#### Requirement:
Rewrite the material below, changing every "Instruction" to "Command" and keeping everything else the same.

= = = = =

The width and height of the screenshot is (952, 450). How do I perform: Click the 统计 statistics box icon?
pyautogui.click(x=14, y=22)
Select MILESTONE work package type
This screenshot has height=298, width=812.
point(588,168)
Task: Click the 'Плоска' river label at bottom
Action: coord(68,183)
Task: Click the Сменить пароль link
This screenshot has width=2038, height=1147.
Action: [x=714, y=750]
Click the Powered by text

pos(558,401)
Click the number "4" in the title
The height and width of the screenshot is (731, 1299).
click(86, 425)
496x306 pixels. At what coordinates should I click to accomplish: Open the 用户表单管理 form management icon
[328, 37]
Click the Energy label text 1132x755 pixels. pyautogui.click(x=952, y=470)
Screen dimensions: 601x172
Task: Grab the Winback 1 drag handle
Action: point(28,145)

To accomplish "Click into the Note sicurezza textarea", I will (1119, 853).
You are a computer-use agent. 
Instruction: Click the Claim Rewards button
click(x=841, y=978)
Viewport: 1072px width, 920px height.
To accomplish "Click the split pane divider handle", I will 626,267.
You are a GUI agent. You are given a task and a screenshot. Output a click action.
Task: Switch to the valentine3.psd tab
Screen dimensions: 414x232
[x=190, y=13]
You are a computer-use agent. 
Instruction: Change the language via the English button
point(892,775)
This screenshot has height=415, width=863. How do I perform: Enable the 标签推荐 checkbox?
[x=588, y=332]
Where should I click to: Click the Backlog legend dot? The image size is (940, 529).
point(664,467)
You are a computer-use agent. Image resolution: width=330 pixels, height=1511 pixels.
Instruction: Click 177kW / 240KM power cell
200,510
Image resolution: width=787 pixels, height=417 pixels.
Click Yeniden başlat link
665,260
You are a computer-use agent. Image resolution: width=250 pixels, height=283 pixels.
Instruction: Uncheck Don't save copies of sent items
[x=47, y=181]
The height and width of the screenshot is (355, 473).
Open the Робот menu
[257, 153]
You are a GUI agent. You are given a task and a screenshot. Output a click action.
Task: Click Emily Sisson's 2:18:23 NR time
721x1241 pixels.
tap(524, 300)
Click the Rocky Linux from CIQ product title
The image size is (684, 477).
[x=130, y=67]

= = = = =

#### The response:
The width and height of the screenshot is (952, 450). How do I perform: Click the 统计 statistics box icon?
pyautogui.click(x=14, y=22)
Select MILESTONE work package type
This screenshot has height=298, width=812.
point(588,168)
Task: Click the 'Плоска' river label at bottom
Action: coord(68,183)
Task: Click the Сменить пароль link
This screenshot has width=2038, height=1147.
Action: [x=714, y=750]
Click the Powered by text

pos(558,401)
Click the number "4" in the title
The height and width of the screenshot is (731, 1299).
click(86, 425)
496x306 pixels. At what coordinates should I click to accomplish: Open the 用户表单管理 form management icon
[328, 37]
Click the Energy label text 1132x755 pixels. pyautogui.click(x=952, y=470)
Screen dimensions: 601x172
Task: Grab the Winback 1 drag handle
Action: point(28,145)

To accomplish "Click into the Note sicurezza textarea", I will (1119, 853).
You are a computer-use agent. 
Command: Click the Claim Rewards button
click(x=841, y=978)
Viewport: 1072px width, 920px height.
To accomplish "Click the split pane divider handle", I will 626,267.
You are a GUI agent. You are given a task and a screenshot. Output a click action.
Task: Switch to the valentine3.psd tab
Screen dimensions: 414x232
[x=190, y=13]
You are a computer-use agent. 
Command: Change the language via the English button
point(892,775)
This screenshot has height=415, width=863. How do I perform: Enable the 标签推荐 checkbox?
[x=588, y=332]
Where should I click to: Click the Backlog legend dot? The image size is (940, 529).
point(664,467)
You are a computer-use agent. Image resolution: width=330 pixels, height=1511 pixels.
Command: Click 177kW / 240KM power cell
200,510
Image resolution: width=787 pixels, height=417 pixels.
Click Yeniden başlat link
665,260
You are a computer-use agent. Image resolution: width=250 pixels, height=283 pixels.
Command: Uncheck Don't save copies of sent items
[x=47, y=181]
The height and width of the screenshot is (355, 473).
Open the Робот menu
[257, 153]
You are a GUI agent. You are given a task and a screenshot. Output a click action.
Task: Click Emily Sisson's 2:18:23 NR time
721x1241 pixels.
tap(524, 300)
Click the Rocky Linux from CIQ product title
The image size is (684, 477).
[x=130, y=67]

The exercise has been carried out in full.